Posted: Wednesday, August 14, 2013
Article comment by: Frederick Williams

It seems to me the authorities should be listening to the passengers who were on the bus at that time instead of remarks made by Patrick Moore, who was not at the scene when the bus tried to cross, and why not believe what the driver said about a car ahead of him? Has it been proved that their wasn't a car? Or is it just him saying to make their case?

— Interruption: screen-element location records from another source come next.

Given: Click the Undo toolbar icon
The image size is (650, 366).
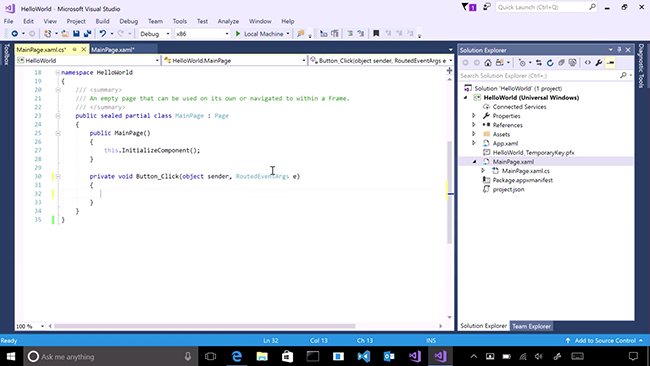Looking at the screenshot, I should 102,34.
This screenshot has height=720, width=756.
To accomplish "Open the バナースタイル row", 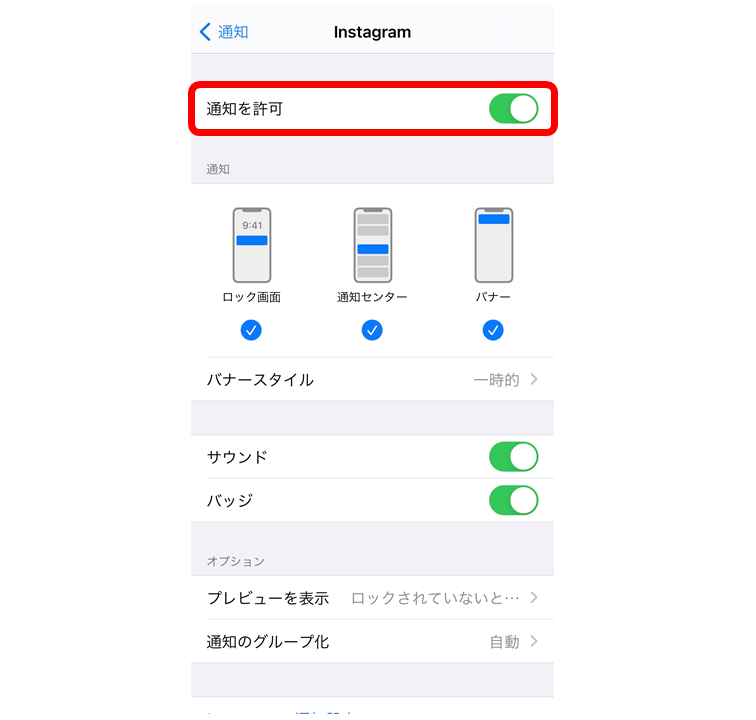I will 372,380.
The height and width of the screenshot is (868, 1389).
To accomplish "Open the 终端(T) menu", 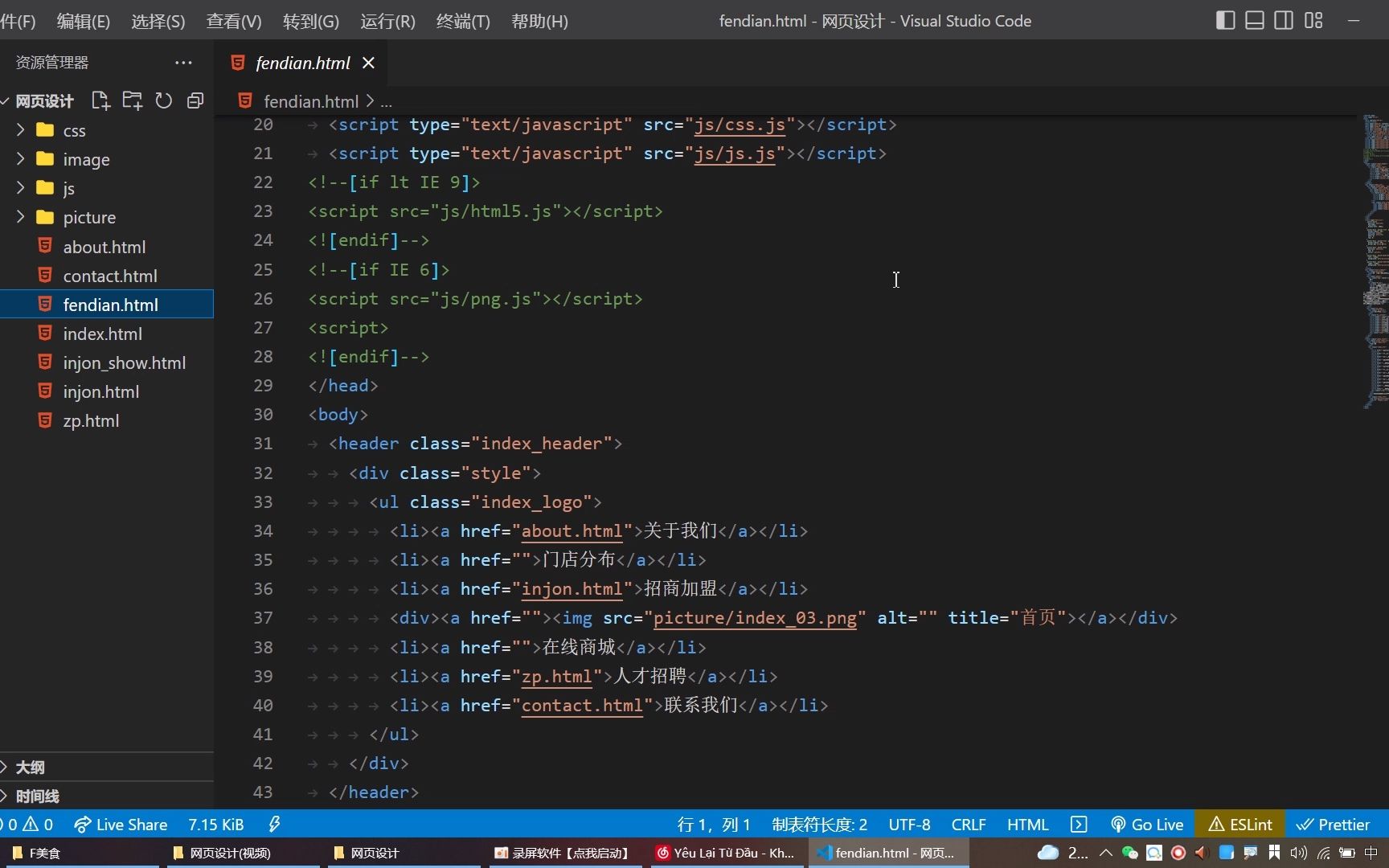I will [462, 21].
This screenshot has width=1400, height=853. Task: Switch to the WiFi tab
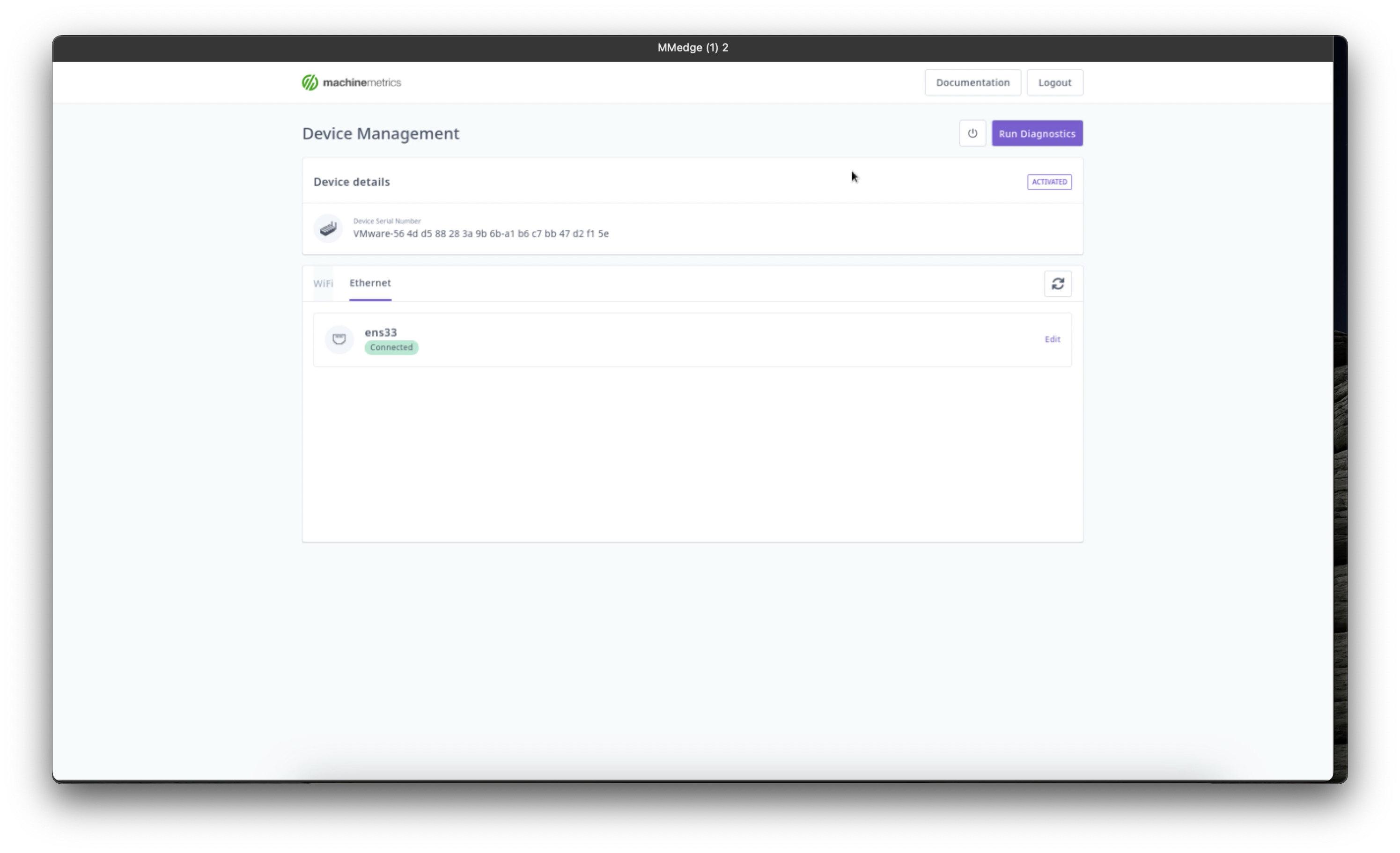tap(323, 284)
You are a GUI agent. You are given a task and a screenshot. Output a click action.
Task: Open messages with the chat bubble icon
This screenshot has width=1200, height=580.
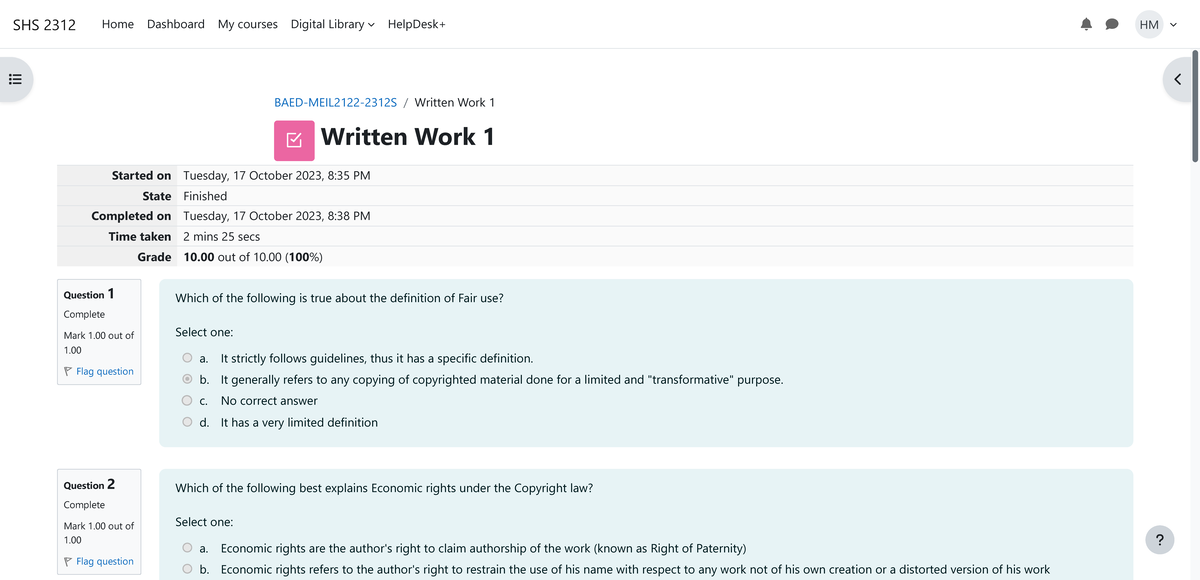tap(1112, 24)
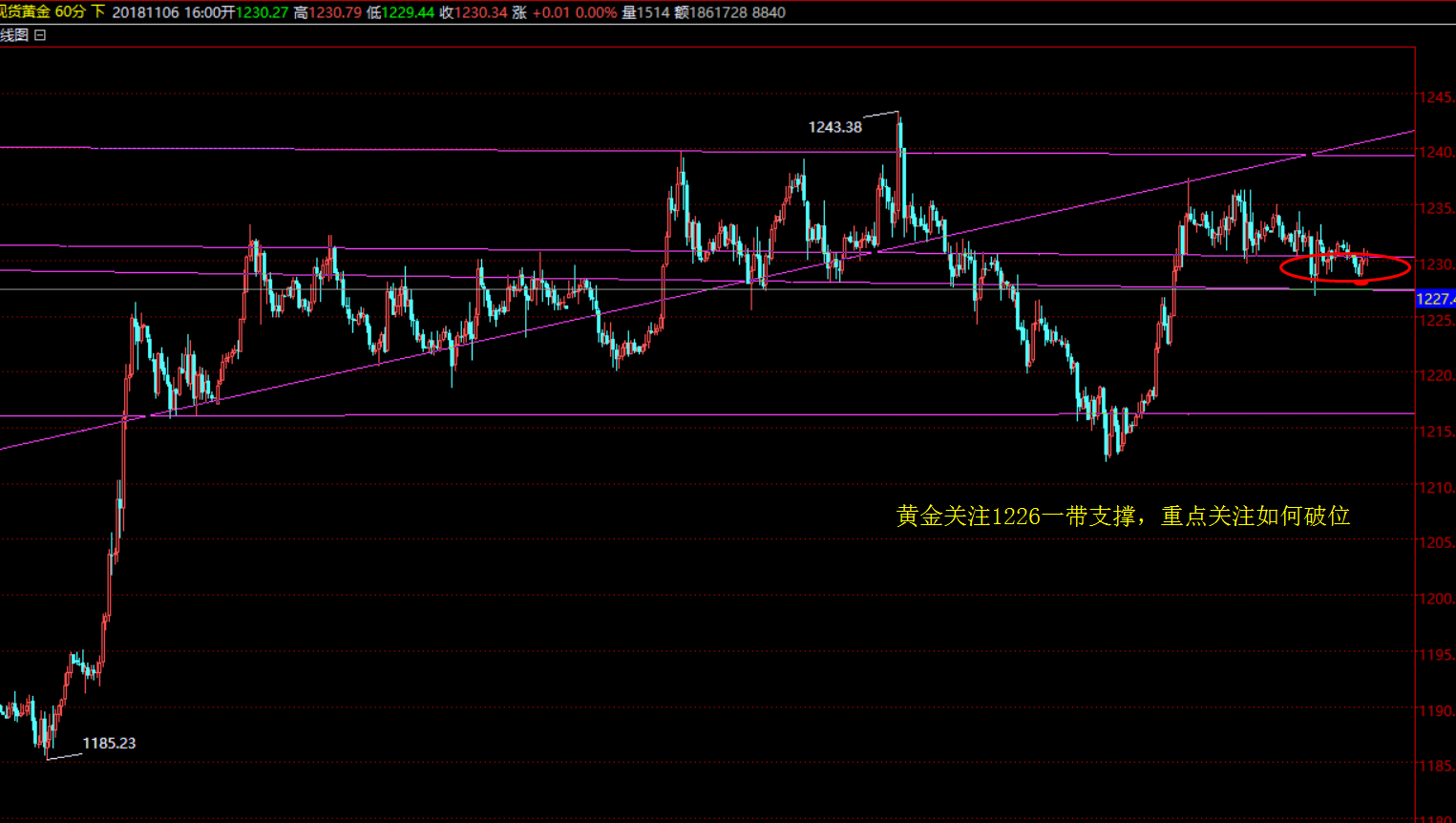Click the 下 indicator after 60分
The height and width of the screenshot is (823, 1456).
pyautogui.click(x=97, y=12)
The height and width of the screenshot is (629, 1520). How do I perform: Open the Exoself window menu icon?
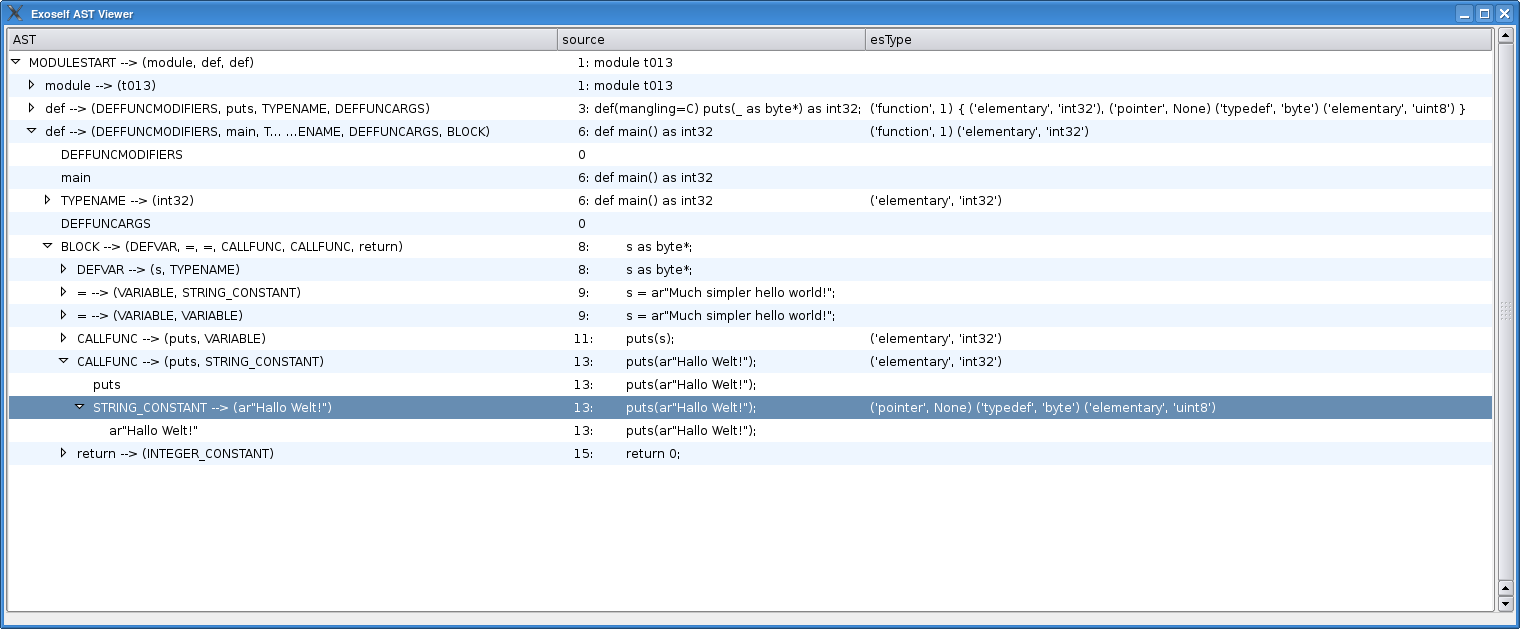(x=15, y=14)
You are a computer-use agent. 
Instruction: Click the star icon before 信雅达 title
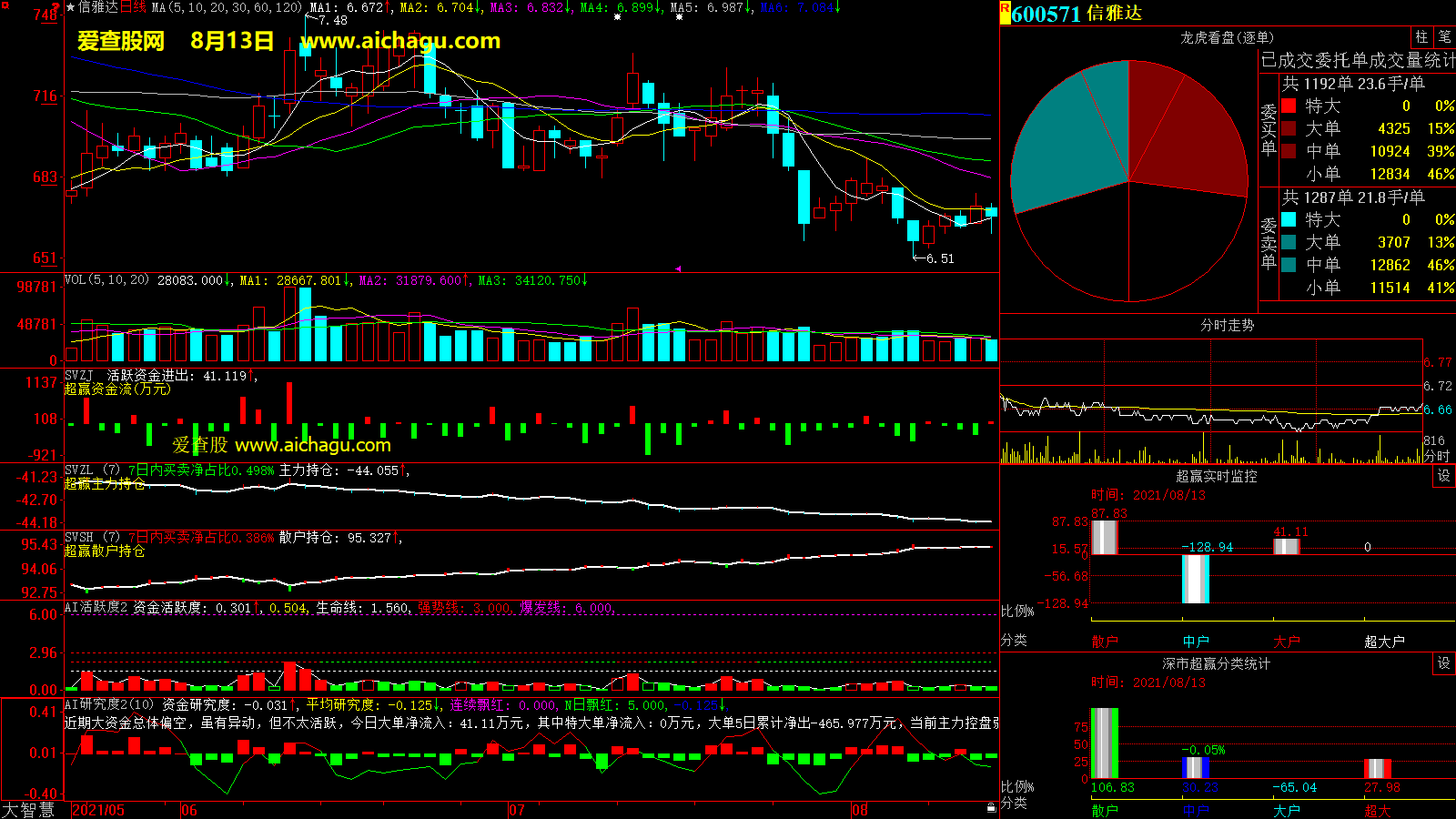click(x=70, y=7)
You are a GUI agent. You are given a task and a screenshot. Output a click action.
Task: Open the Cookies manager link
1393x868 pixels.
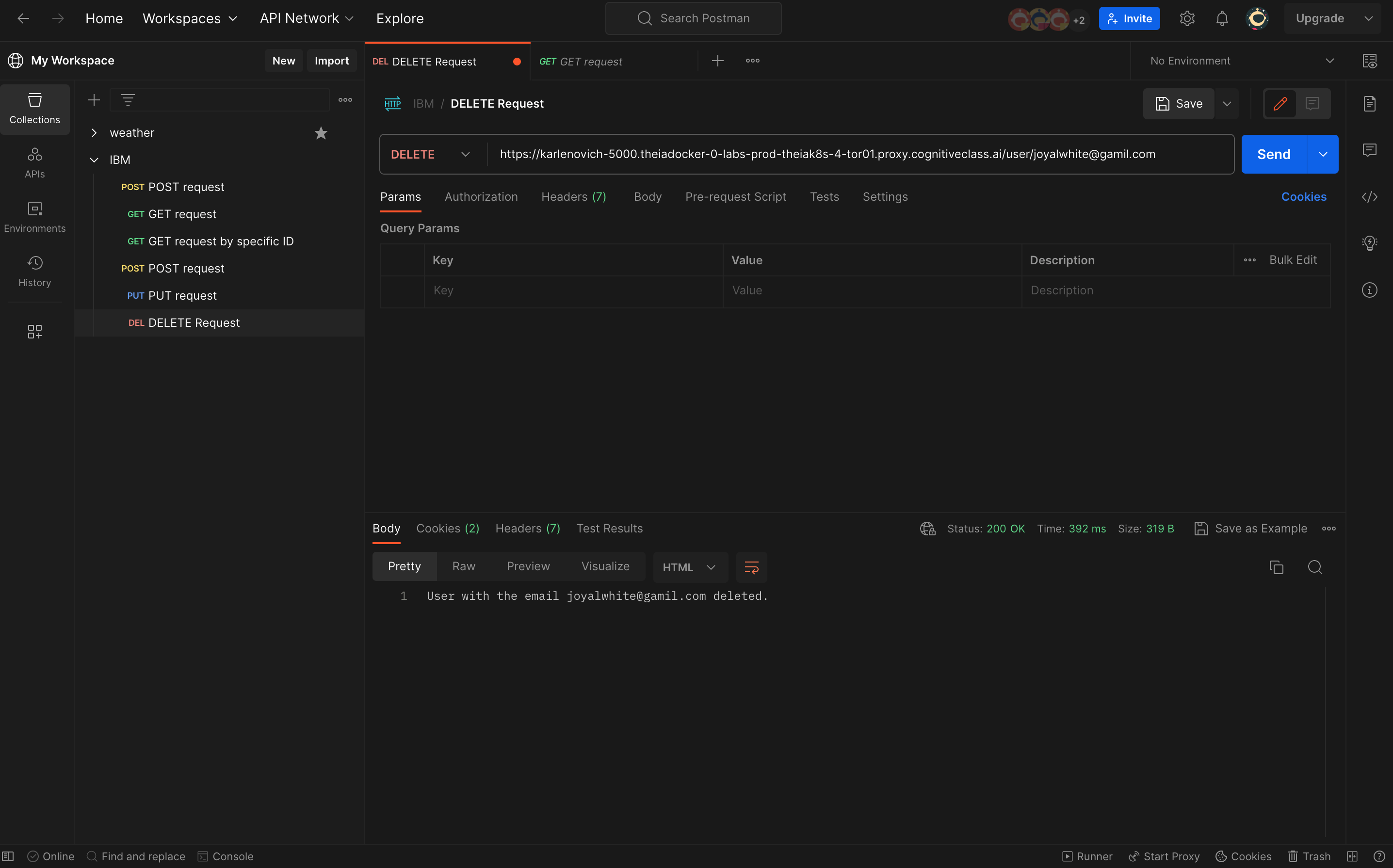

Posted: Wednesday, August 14, 2013
Article comment by: Carol Ann Rivera-Miller

All tour companies, drivers & passengers who visit the Grand Canyon need to change their frame of mind to be in a HURRY! SLOW DOWN! Thank God no one was hurt at this incident....BUT...please get something mandatory for these companies to do better TRAINING. The training should include a class about different weather conditions that occur in the locations they are traveling. The training should include office staff who should be checking on weather. Any Driver coming into the Desert should become familiar with their surroundings. The drivers should be told to take their time and not rush. I am aware of many tourists who book too many activities in one day. Most of the Canyon visitors have a show to go to the same night. I, personally, have been on way to Vegas when I have been passed by tour buses speeding by in a hurry. I am sure they have a bus full of people saying they will miss their show.
Based on all possibilities for delays in traveling, no one should reserve anything else on Grand Canyon day. This way the Driver won't be stressed to get back & guests won't be upset. Isn't traveling supposed to be enjoyable? Not dangerous!


Posted: Tuesday, August 13, 2013
Article comment by: anonymous anonymous

I think this barricade clause makes it a moot issue on stupid motorist issue, but reckless driving is a no brainer if he did what they say he did!

Posted: Tuesday, August 13, 2013
Article comment by: A Serious Thought

I think a similar law should be written for use at BOS meetings.